In September 1556 Piers was appointed constable of Carrickfergus castle. He was involved in another naval expedition against the MacDonnells early in 1558, but at a time when the government was troubled by two sources of instability in Ulster, the MacDonnells and Shane O'Neill (qv), his position soon acquired quasi-diplomatic responsibilities and Piers became in effect the government's negotiator in the region. In 1559 Radcliffe, now earl of Sussex, decided that O'Neill was the greater threat and Piers was instructed to negotiate with James MacDonnell (qv), offering to exchange recognition of the MacDonnell claim to land in north-east Ulster for assistance in the pursuit of Shane. Although an agreement was reached, the MacDonnells failed to act on it despite a meeting between Piers and James MacDonnell in Scotland in the winter of 1562–3, at which James protested that he had no authority over his brother Sorley Boy (qv), who controlled the main MacDonnell fighting force.
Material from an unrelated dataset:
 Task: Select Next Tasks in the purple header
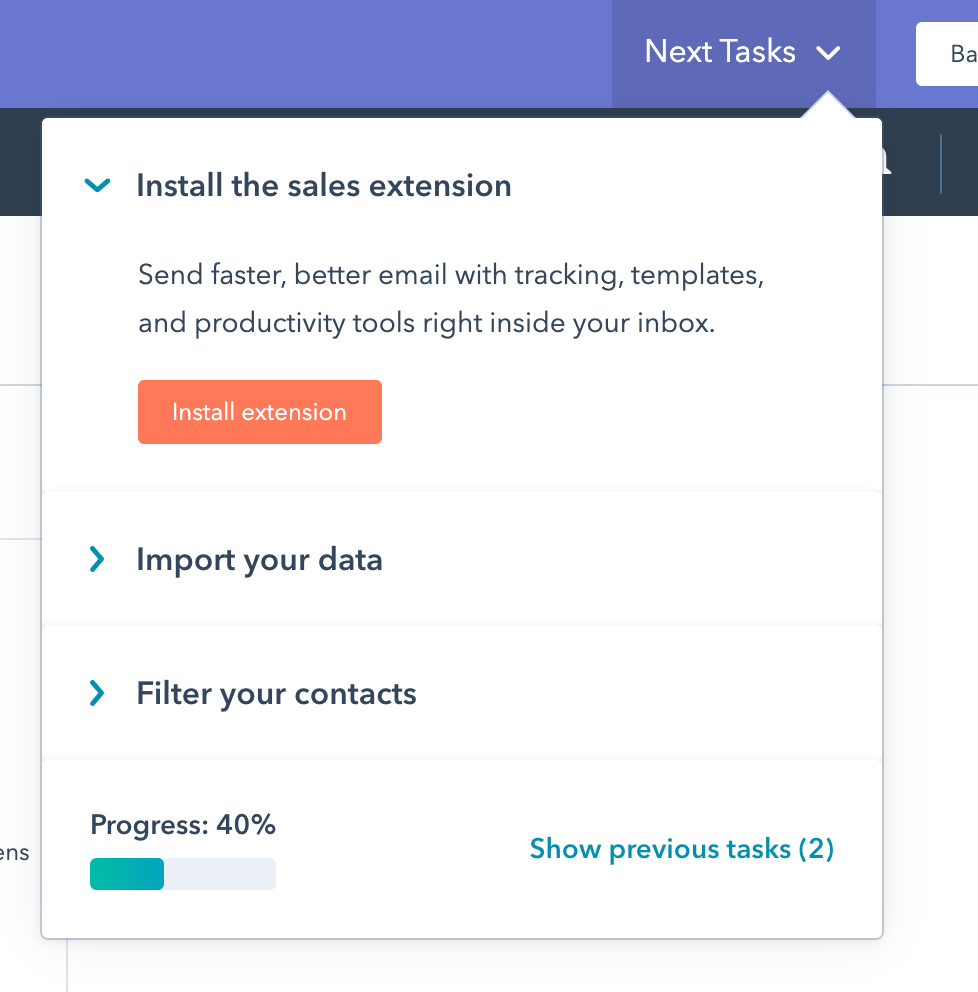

Piers concluded that it would be unwise to rely on James, and advised Sussex accordingly. Though Sussex remained convinced of the need to settle with Shane by force, others, including the queen, preferred diplomacy. Terms were agreed in September 1563, and before long the government was contemplating the reversal of its policy by supporting O'Neill in a campaign against the MacDonnells. Shane, with the approval of Sussex's caretaker successor, Sir Nicholas Arnold (qv), requested assistance from Piers, who refused to become involved in the conflict, which ended with the defeat of the MacDonnells at the battle of Glenshesk on 2 May 1565.
It seems to have been in the early months of 1565 that Piers presented the government with his own proposals for dealing with the problems of Ulster. He envisaged a colony in the classical style, consisting of 4,000 English settlers located in a series of fortified towns along the north-east coast, with both native and English tenants. Local protection would be provided by a garrison of 1,000 horse and 2,000 foot; the governor would have a commission of martial law; and a suitable appointment should be made to the bishopric of Down. The necessary regional conditions for the success of this project were to be created by excluding the Scots, partly by means of naval patrols and partly by pressure on the queen of Scots to control her subjects; by manoeuvring Shane O'Neill and the MacDonnells into making war against each other; and by strengthening English influence through an alliance with the O'Donnells of Tyrconnell. These proposals received little if any consideration.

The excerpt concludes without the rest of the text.